I read an interesting article about about certain phrases we commonly use and how they can “drive you crazy”. In example, “Think outside of the box” or “My door is always open”. Those are phrases that I hear quite often and it really got me thinking about singular words that we commonly use and how they can truly “hurt your bottom line” in the new era of political correctness.
It’s really easy nowadays to offend someone or hurt someone’s feelings or worse, “step over the line” and get in trouble if you’re not paying attention to the shift in human behaviors. By making small changes in the way you talk, construct an email or during a presentation may help you gain more respect as a worker or leader and perhaps offer a better environment for your clientele.
The word “policy” may not sound harsh to you, however, have you considered how it sounds to your employees or clients? The first 6 letters of the word are seen in the psyche before it registers in the workplace.
The word “police” doesn’t offer a pleasant and/or protective feeling anymore. Our media reports this on a daily basis about the war on police worldwide as new “ism’s” are being born. Perhaps rethink that word and offer a better one. In example, how does it sound when you send an email to a client and you say, “That is not our policy” versus a better construction of, “That is not our protocol” or even better, “that is not in our corporate structure”. Play around with it by using the Thesaurus and find the right words that sound better.
The word “fired” is definitely old school and instills fear in everyone’s hearts. It is a word that is not brought up often in the workplace and can have significant effects on morale if it is used. In my opinion, the word should be shunned and never brought back again because it doesn’t fit the scenario anyways. When someone is let go of a company, they are not fired. The dictionary says the word means, “a state, process, or instance of combustion in which fuel or other material is ignited and combined with oxygen, giving off light, heat, and flame.”
So why are we using this word? I think a more fitting word would be “released”. If employers offer this word instead of “fired” during the exit meeting, it can have a positive effect. In example, “We are releasing you to find a better opportunity for yourself. Your skills, workflow and philosophy isn’t a match for ABC company and we think you will do better with a company that matches your mindset.” This way, the person is released to find a better fit for them. It’s a win-win!
Another word that I hear quite often between managers is the word “attitude”. The dictionary makes it sound ok, “manner, disposition, feeling, position, etc., with regard to a person or thing; tendency or orientation, especially of the mind” but the word offers a negative feeling. Whenever an employer says, “Let’s talk about your attitude”, one can assume that it’s not about how good it is. The word “attitude” should be replaced with “demeanor” or “character”. It just sounds better. For example, “James, your attitude around the office is great.” It sounds ok, but doesn’t make the person feel any better. What if we replace the word? “James, your character around the office is great.” To me, it just sounds better and changes the environment to a more positive and politically correct atmosphere.

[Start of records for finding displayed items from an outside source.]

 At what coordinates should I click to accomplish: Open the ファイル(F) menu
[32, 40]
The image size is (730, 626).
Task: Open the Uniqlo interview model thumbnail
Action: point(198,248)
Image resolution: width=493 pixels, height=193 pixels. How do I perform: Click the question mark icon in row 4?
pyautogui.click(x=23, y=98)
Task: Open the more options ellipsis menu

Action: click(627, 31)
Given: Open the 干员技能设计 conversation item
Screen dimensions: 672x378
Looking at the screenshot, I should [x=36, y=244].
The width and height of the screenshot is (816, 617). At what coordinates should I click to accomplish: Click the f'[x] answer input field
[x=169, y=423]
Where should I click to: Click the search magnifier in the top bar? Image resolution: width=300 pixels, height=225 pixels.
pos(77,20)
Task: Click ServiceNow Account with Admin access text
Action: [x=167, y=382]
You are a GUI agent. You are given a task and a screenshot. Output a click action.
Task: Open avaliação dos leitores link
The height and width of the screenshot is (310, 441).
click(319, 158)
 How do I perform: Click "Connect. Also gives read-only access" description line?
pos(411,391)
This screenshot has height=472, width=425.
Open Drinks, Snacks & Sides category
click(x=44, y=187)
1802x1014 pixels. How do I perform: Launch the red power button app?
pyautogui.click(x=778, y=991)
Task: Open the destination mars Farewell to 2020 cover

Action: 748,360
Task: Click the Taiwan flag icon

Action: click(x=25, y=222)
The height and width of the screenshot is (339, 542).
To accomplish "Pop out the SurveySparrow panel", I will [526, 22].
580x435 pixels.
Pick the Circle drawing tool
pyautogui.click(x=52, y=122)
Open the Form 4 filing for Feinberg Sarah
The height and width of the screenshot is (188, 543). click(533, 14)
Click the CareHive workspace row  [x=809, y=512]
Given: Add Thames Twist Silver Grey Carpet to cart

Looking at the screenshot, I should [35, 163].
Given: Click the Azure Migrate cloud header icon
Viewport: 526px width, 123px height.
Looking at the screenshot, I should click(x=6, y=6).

The word even sounds better in court. Wouldn’t it sound better if the judge said, “So, you were let go because of your “character” and you are suing the defendant for damages.” Now, replace the word “character” with “attitude” and you sound more critical and/or harsh. One word changes everything, doesn’t it?
And lastly, the word “statistics” or “stats”. Every proactive business person, when putting together an evaluation of their company to compare competitive and/or economic scenarios, financial management or agility for performance based structures, knows that all statistics are a lie. This is another article all in itself, but to sum up, statistics are always flawed because of human nature. Things get missed or “fall through the cracks” and all statistics that are brought forth never match the true bottom line.
Business owners cringe at the sound of the word because if they have investors, they know all too well that the investors know that what you report isn’t factual. Perhaps investors would rather hear a better word like “census” or “enumeration” when approached with the rough numbers on their investment? When writing a quarterly report for your investors, what words stand out to you that could sound harsh or critical? I believe replacing common words in the workplace will save you a lot of time and money and offer you peace of mind.